§ GIVEN INSTRUCTION: Locate every line in the material below that contains the string "resolution", treating case as significant, and copy each such line in full.

§ DATA FOR THE TASK:
┌──

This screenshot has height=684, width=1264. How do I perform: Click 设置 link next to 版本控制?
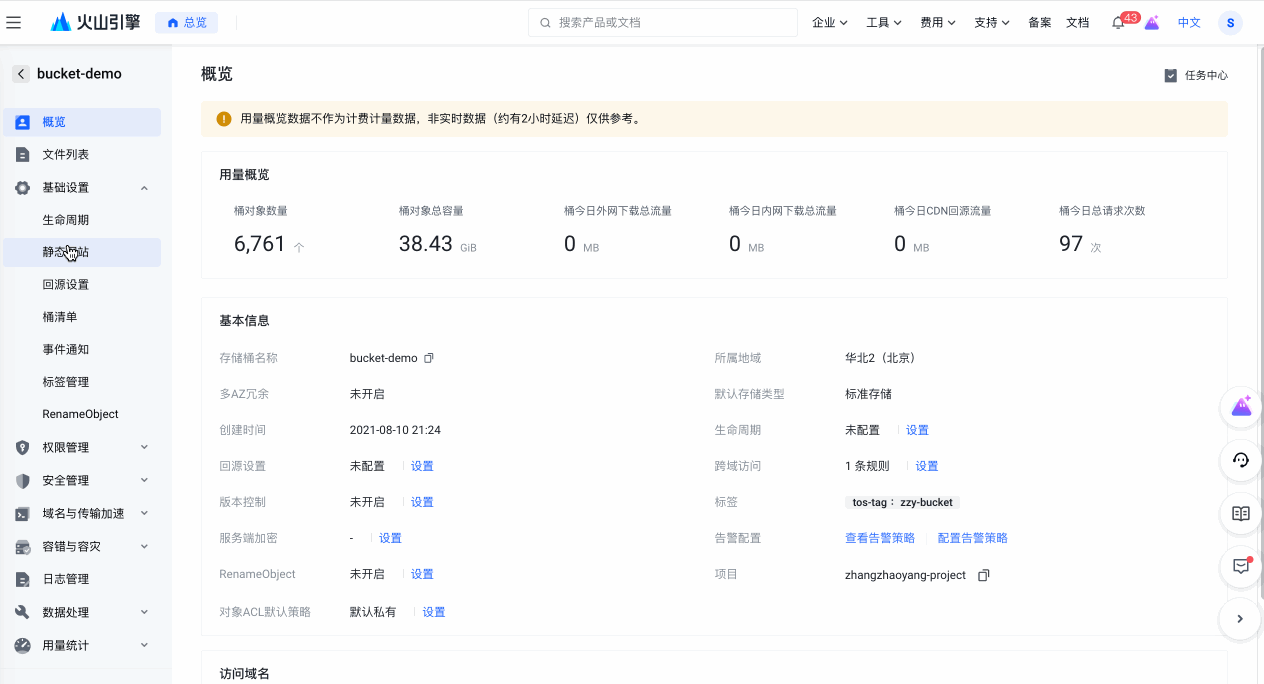pyautogui.click(x=422, y=502)
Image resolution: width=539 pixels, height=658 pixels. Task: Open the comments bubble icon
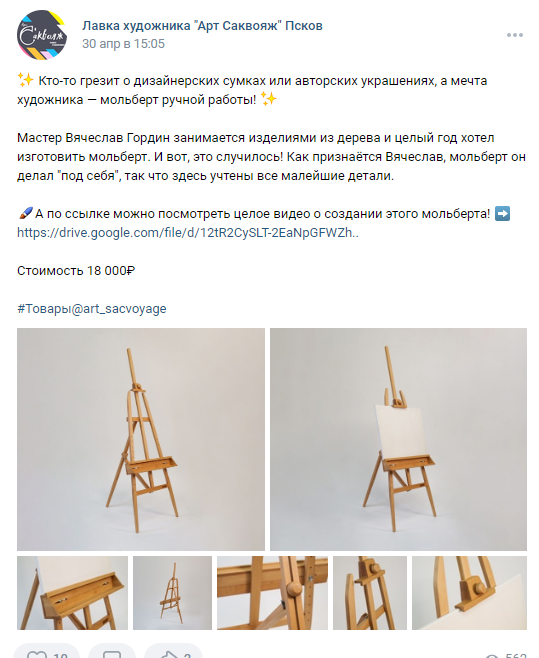(112, 655)
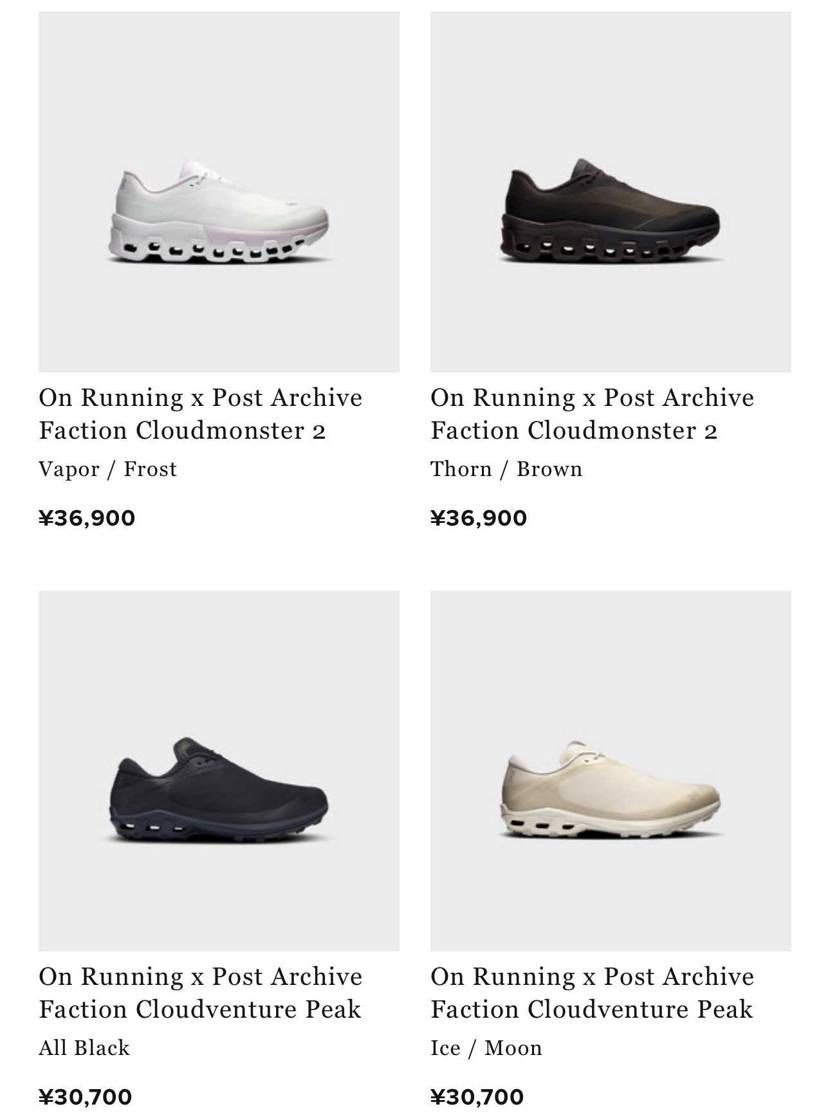
Task: Select the Thorn / Brown colorway label
Action: (506, 469)
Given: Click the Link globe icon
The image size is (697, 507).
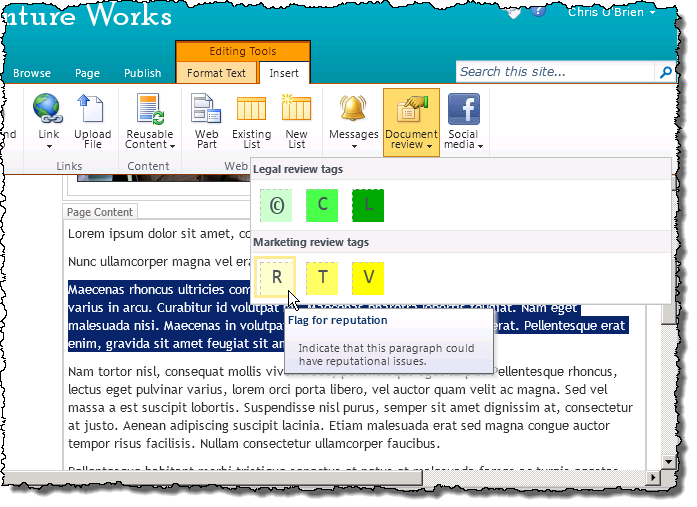Looking at the screenshot, I should 48,108.
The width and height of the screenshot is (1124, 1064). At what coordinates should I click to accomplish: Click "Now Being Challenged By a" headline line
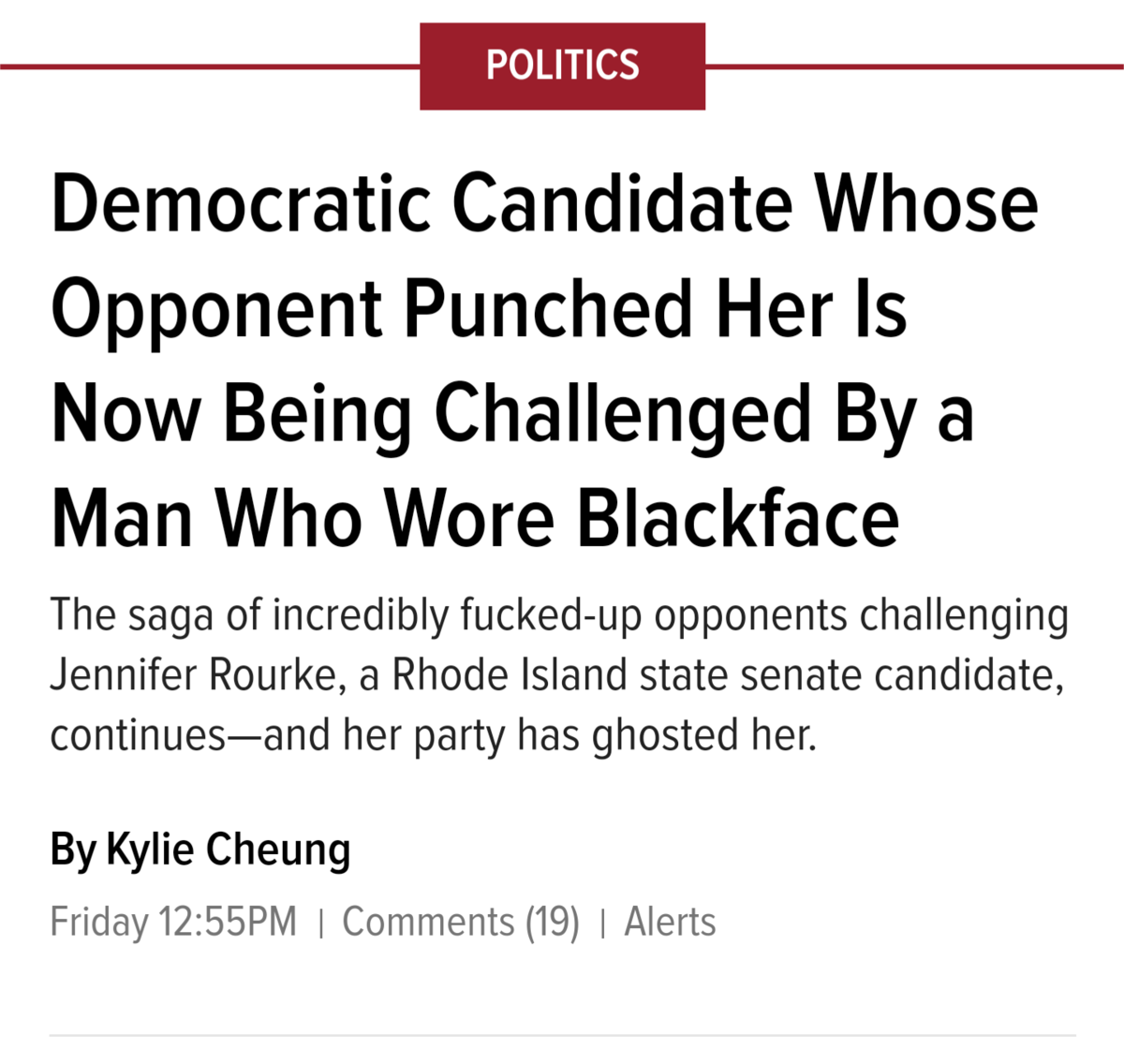[511, 413]
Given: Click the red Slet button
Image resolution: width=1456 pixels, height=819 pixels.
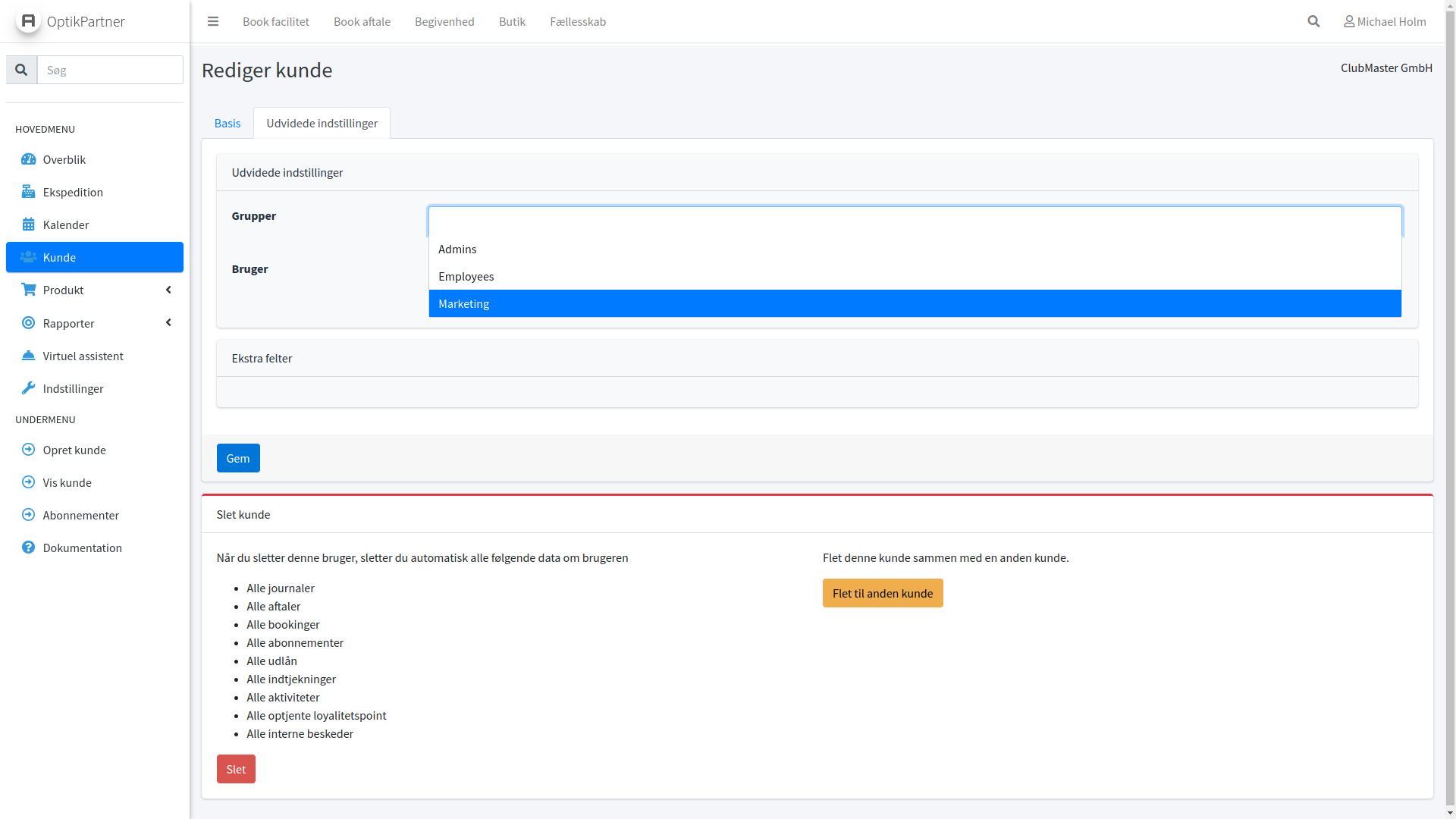Looking at the screenshot, I should pos(236,769).
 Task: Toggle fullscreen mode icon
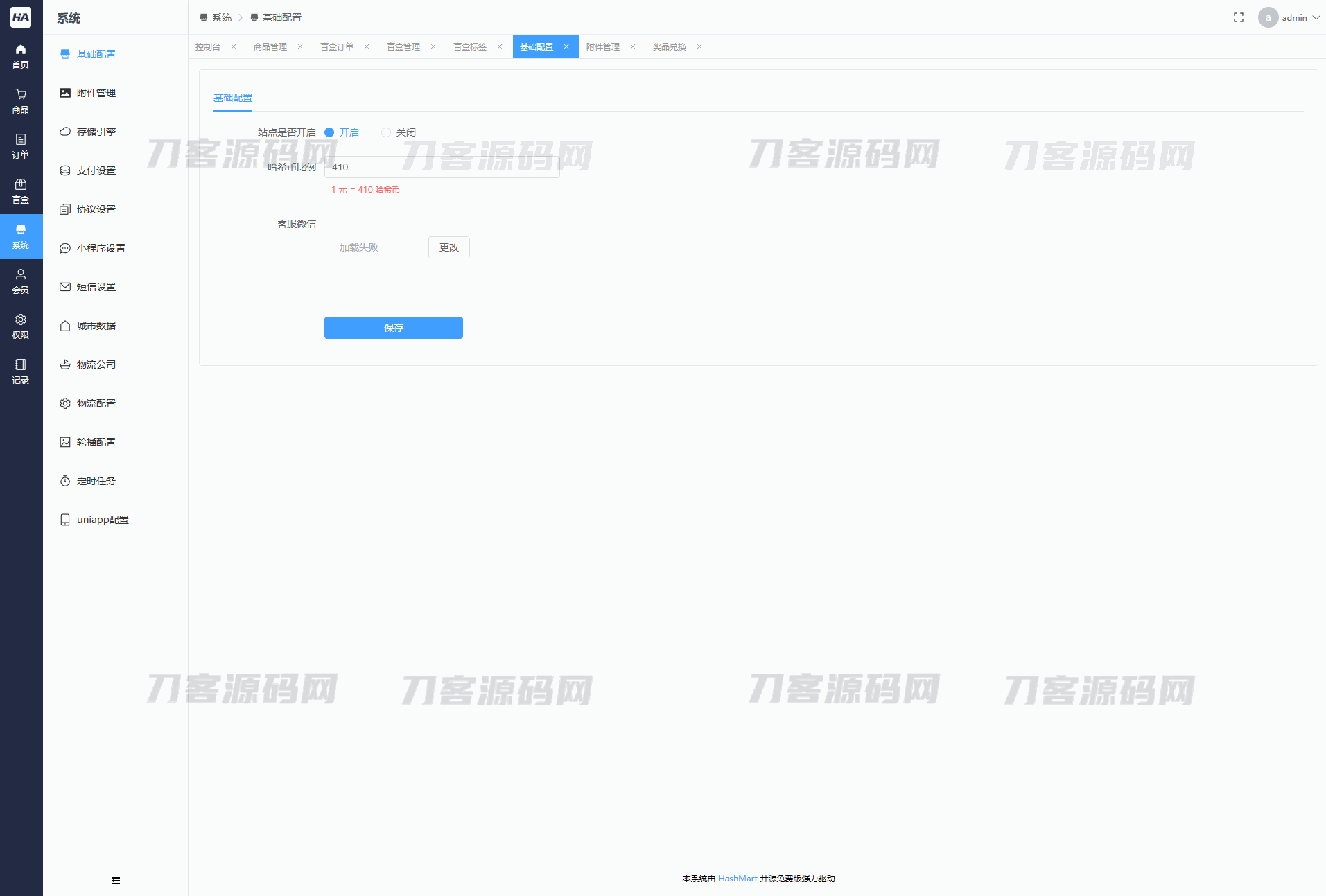pos(1239,17)
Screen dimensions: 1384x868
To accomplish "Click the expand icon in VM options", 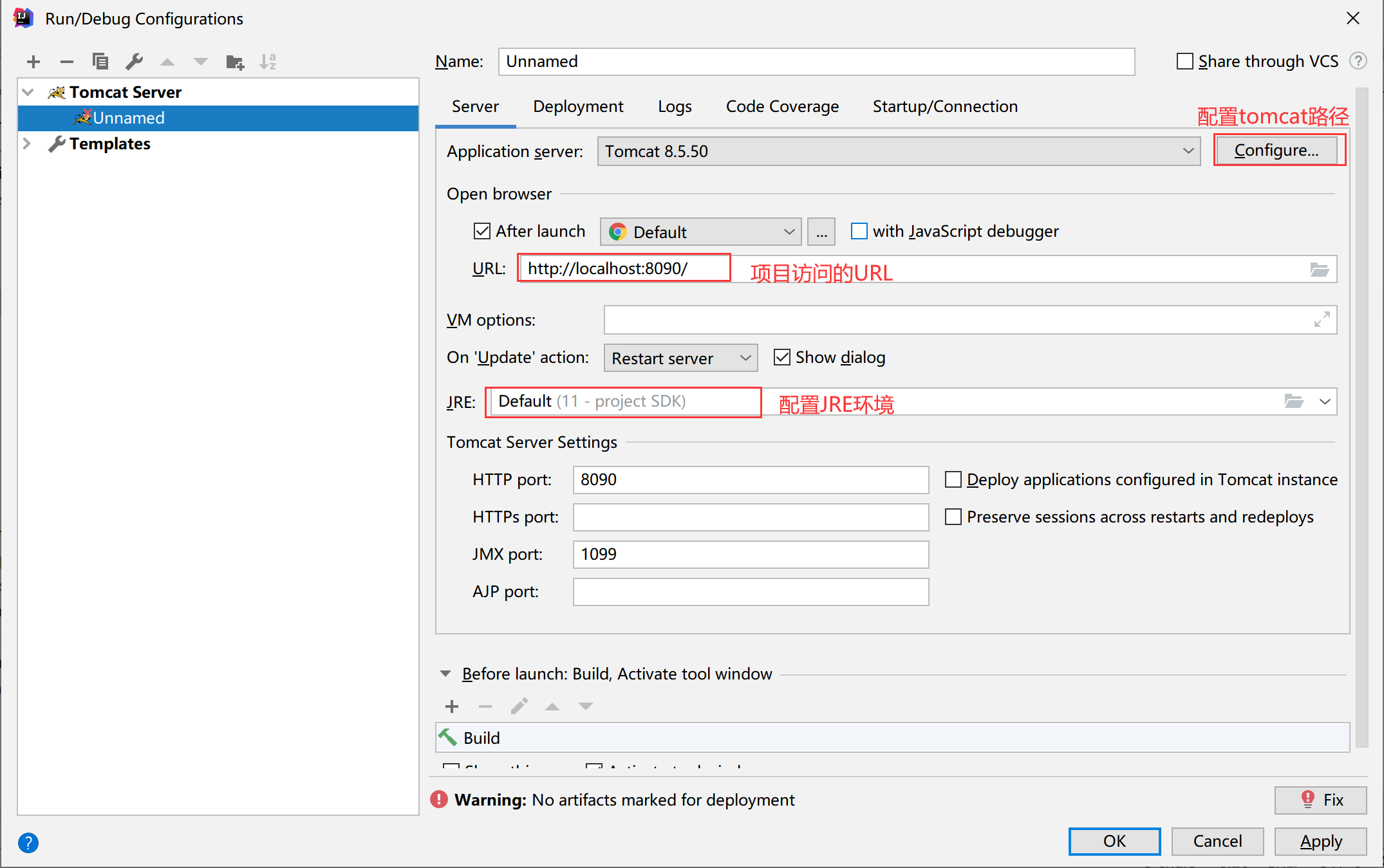I will [1322, 320].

└──

§ ANSWER TO THIS EXERCISE:
Image resolution: width=539 pixels, height=658 pixels. Task: Open the comments bubble icon
Image resolution: width=1456 pixels, height=819 pixels.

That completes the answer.